TASK DESCRIPTION ▸
Scan the material below for lines with the word "legend" and reply with how many there are, nothing else.

INPUT FOR THIS TASK ▸

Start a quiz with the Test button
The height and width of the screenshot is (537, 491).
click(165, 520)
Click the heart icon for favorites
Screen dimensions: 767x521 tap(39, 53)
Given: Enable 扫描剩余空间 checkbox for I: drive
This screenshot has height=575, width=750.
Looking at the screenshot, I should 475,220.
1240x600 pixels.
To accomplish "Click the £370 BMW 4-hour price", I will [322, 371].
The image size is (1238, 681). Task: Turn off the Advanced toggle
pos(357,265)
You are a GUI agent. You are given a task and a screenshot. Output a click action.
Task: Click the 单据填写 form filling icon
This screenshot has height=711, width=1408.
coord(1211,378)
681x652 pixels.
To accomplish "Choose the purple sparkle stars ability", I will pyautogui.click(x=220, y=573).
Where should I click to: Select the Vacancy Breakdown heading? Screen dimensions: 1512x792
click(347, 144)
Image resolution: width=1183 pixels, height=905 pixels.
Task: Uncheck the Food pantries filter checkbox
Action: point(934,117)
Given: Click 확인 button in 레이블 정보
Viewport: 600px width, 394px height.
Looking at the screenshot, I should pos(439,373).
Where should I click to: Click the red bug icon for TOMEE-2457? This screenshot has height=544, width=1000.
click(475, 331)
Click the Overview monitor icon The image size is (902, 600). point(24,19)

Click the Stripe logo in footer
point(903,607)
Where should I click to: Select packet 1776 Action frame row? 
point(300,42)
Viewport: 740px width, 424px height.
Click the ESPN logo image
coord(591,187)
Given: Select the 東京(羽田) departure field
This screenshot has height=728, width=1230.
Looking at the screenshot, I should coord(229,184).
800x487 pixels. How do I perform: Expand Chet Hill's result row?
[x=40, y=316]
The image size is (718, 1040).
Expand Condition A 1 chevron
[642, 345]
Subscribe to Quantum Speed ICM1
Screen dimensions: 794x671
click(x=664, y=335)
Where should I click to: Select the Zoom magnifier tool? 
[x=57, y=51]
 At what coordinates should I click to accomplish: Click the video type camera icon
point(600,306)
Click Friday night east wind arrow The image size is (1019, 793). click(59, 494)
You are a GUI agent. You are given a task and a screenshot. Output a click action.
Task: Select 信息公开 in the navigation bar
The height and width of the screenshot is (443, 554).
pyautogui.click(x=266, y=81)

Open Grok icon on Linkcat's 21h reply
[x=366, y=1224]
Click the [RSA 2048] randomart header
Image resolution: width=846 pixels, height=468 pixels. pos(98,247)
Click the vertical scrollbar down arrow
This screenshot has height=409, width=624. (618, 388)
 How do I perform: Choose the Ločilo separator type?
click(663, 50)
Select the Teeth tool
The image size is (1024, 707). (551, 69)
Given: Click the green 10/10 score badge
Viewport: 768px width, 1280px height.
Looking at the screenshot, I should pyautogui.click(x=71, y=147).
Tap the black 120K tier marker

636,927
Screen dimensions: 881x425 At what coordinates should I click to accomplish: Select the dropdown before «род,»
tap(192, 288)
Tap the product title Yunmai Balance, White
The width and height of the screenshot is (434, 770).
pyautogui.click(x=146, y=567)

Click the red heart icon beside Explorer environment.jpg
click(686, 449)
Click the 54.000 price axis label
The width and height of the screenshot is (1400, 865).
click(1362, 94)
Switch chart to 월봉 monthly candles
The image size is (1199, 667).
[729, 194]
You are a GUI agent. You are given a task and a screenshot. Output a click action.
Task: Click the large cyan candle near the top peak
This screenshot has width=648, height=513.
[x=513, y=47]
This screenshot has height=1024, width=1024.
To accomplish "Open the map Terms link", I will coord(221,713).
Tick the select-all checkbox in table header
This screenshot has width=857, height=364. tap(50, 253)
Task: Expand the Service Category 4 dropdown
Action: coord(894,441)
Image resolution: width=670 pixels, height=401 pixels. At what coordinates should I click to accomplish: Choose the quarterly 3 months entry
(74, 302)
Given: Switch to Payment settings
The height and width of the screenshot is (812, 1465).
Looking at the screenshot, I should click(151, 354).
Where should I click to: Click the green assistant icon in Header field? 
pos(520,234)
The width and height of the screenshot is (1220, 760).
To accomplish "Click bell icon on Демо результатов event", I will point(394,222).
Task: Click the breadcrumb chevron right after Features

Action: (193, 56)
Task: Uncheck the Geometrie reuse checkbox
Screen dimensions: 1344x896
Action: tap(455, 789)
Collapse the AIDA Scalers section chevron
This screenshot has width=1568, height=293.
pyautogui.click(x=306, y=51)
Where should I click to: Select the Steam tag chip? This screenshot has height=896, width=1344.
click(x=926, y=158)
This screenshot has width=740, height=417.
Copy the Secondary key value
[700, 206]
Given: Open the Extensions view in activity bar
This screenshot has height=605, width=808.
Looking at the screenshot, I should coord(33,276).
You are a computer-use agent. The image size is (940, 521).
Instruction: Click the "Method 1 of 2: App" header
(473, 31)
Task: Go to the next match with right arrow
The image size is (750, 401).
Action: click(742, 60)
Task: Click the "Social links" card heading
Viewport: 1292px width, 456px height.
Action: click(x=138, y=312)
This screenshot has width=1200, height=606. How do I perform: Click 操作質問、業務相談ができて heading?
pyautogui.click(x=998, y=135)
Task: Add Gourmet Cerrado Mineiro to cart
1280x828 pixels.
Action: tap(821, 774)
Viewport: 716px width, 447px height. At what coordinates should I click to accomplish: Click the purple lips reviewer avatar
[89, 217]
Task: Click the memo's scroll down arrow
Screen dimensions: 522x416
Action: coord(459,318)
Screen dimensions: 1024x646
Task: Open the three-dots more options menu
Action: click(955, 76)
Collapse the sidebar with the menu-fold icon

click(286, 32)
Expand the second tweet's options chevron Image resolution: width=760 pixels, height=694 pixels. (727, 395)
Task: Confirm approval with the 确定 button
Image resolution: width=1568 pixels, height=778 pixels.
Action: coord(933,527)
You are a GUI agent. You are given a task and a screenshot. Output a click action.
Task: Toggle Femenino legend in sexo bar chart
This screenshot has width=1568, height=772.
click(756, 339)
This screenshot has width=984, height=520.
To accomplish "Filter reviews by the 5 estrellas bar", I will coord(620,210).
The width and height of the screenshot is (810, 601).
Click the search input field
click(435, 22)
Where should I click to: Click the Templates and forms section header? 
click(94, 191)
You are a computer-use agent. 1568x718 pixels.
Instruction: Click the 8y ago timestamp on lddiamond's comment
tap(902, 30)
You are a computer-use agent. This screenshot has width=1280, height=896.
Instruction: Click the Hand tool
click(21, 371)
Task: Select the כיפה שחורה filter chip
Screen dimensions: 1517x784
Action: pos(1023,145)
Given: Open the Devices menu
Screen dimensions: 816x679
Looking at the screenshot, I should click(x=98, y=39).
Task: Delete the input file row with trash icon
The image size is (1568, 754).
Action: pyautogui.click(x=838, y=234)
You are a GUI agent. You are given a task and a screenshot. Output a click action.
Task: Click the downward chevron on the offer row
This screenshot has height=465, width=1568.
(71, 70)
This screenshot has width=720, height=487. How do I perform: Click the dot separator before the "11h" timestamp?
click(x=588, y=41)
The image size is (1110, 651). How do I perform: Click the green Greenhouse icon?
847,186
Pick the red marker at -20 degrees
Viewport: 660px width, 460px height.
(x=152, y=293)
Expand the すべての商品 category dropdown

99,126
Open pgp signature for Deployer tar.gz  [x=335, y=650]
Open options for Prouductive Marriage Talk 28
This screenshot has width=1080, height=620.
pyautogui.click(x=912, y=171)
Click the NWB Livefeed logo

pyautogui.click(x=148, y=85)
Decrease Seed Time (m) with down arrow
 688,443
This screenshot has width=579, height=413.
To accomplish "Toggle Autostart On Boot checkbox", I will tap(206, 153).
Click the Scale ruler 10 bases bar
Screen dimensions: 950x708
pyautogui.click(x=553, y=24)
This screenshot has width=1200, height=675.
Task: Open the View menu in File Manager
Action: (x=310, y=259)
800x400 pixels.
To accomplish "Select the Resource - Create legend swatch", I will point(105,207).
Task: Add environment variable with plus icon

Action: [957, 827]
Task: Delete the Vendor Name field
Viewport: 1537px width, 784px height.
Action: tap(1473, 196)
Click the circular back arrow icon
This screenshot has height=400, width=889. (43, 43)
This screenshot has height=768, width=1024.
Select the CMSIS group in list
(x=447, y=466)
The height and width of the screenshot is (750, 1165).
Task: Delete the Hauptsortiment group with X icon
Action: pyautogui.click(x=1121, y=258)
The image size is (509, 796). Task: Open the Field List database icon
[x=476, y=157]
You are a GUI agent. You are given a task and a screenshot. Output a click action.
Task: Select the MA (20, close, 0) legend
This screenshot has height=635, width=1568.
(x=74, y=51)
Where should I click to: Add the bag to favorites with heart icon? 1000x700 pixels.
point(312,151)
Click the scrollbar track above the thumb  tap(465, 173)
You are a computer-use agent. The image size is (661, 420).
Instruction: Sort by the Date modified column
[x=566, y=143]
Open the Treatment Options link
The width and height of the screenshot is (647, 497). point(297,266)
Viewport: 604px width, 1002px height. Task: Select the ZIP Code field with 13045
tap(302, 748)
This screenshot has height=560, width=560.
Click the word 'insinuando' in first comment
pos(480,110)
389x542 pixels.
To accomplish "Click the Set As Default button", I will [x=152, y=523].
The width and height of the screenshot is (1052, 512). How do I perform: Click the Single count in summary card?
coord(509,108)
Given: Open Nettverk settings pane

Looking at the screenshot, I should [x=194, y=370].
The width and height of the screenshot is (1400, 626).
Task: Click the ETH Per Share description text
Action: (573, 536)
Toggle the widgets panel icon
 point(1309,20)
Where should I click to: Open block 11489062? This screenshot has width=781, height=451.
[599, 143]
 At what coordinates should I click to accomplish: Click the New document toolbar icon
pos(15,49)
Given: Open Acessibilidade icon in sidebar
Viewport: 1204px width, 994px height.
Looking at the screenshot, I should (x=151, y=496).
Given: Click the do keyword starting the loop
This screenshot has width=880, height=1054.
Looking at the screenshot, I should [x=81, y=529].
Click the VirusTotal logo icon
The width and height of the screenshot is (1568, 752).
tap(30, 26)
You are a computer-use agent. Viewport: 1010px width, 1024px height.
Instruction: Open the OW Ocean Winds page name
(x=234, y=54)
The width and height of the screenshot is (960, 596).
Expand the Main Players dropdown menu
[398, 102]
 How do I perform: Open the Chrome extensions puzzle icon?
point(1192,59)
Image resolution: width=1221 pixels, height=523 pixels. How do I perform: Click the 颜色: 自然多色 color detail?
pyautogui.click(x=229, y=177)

ANSWER TO THIS EXERCISE ▸
3